Omdat het lid van het College van Bestuur, gelet op de aangehaalde cao-bepaling, niet valt onder de werkingssfeer van de CAO NU 2023, menen wij dat de verdere opbouw van verlof voor het meerjaren spaarplan vanuit de WNT bezien aldus staakt tijdens de jaren dat deze functie wordt uitgeoefend. Voor zover de verdere opbouw van dit verlof echter tijdens de uitoefening van de functie als lid van het College van Bestuur wel doorloopt, op grond van individuele afspraken tussen de partijen over het voortzetten van de opbouw volgens het meerjaren spaarmodel, geldt deze verdere opbouw voor de WNT niet als een opbouw die rechtstreeks, dwingend en eenduidig voortvloeit uit de genoemde cao. Als dit verlof , voor zover opgebouwd tijdens het vervullen van de functie van lid van het College van Bestuur, wordt opgenomen in de periode van de nawerking van het zijn van topfunctionaris als bedoeld in artikel 1.1, onder b, sub 6°, WNT, heeft dat WNT-gevolgen, zoals hierna zal worden geschetst.

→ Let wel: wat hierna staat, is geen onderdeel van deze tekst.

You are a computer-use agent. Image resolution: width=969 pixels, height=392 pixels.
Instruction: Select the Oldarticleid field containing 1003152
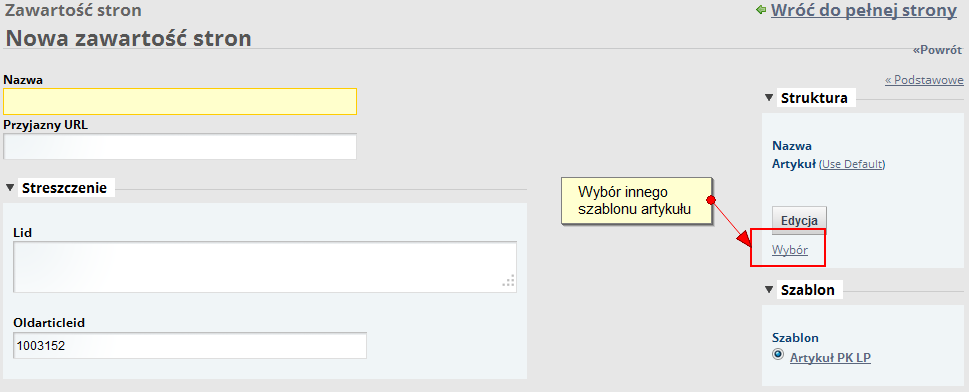[x=190, y=346]
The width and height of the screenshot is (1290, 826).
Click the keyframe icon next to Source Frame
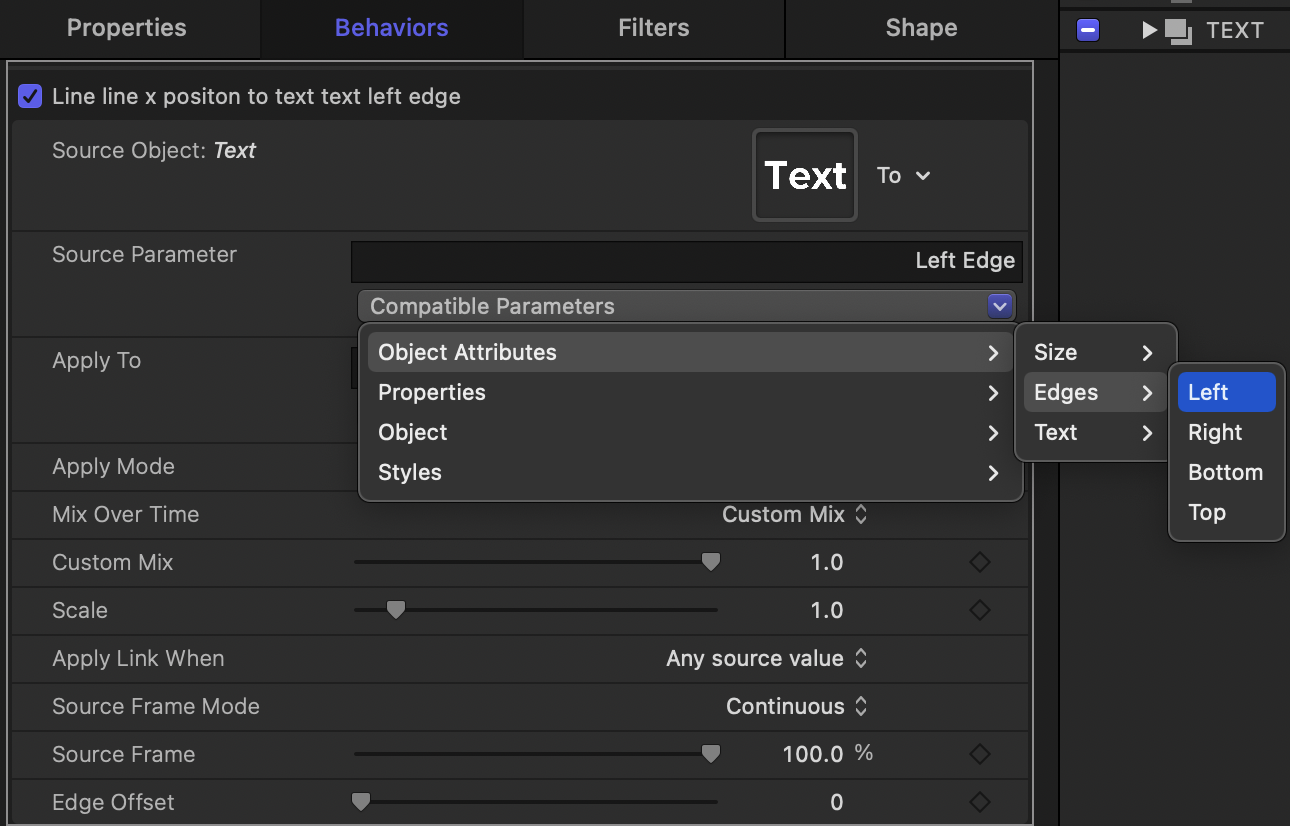[x=979, y=754]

Het meerjaren spaarmodel bevat drie eventueel voor het bezoldigingsmaximum relevante aspecten bezien vanuit de WNT:
1. De aanspraak op verlof: Het in tijd sparen/opbouwen van verlof, eventueel in ruil voor minder salaris/geld, vormt op zich geen bezoldiging voor de WNT.

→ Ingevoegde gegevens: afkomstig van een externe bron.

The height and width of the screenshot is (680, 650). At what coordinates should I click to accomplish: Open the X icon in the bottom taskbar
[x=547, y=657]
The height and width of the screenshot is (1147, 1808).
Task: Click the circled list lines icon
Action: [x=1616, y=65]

2. Het uitbetalen van gespaarde, opgebouwde verlofuren in geld: Indien opgespaarde/opgebouwde verlofuren worden uitbetaald bijvoorbeeld in de vorm van een afkoopsom, tussentijds of bij beëindiging van het dienstverband, vormt dit wél bezoldiging voor de WNT.

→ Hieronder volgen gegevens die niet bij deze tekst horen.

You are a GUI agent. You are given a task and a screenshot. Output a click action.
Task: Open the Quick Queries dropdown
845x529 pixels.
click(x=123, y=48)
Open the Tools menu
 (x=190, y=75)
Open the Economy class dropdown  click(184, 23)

3. Het opnemen van opgebouwd verlof in de vorm van daadwerkelijk genoten verlof: Naar onze mening is de CAO NU 2023 niet van toepassing op deze topfunctionaris. Dit houdt in dat het individuele bezoldigingsmaximum dient te worden gecorrigeerd: de doorbetaalde verlofdagen die zijn opgebouwd tijdens de periode van vervulling van de functie als topfunctionaris (inclusief de hiervoor bedoelde periode van nawerking), moeten in mindering worden gebracht op de duur van het dienstverband voor de toets aan het bezoldigingsmaximum (artikel 2.1, derde lid, WNT). De bezoldiging die tijdens dit verlof wordt uit- of doorbetaald, vormt bezoldiging in de zin van de WNT. Zie deze Q&A op de website topinkomens.nl voor een voorbeeld van hoe het individueel toepasselijk bezoldigingsmaximum wordt verlaagd: https://www.topinkomens.nl/vraag-antwoord/vraag-en-antwoord/telt-de-doorbetaling-bij-een-sabbatical-vrijwillige-non-activiteit-tijdens-het-dienstverband-mee-voor-het-bezoldigingsmaximum. De doorbetaalde verlofdagen die opgebouwd zijn in de periode voorafgaande aan het vervullen van de functie als topfunctionaris, alsmede de doorbetaalde verlofdagen die in de vorengenoemde periode van nawerking van het zijn van topfunctionaris zijn of worden opgebouwd op grond van de genoemde cao (die dan immers weer van toepassing wordt, is of is geworden op betrokkene) leiden niet tot correctie van het individueel toepasselijk bezoldigingsmaximum.
Het kan voor de topfunctionaris relevant zijn om eventueel verlof dat opgebouwd is in het kader van het meerjaren spaarmodel pas op te nemen/te laten uitbetalen na afloop van de periode van vier jaar (ex artikel 1.1. sub b en onder 6º WNT), mits de verlofuren dan nog geldig zijn op grond van artikel 5.5 lid 4 CAO NU 2023.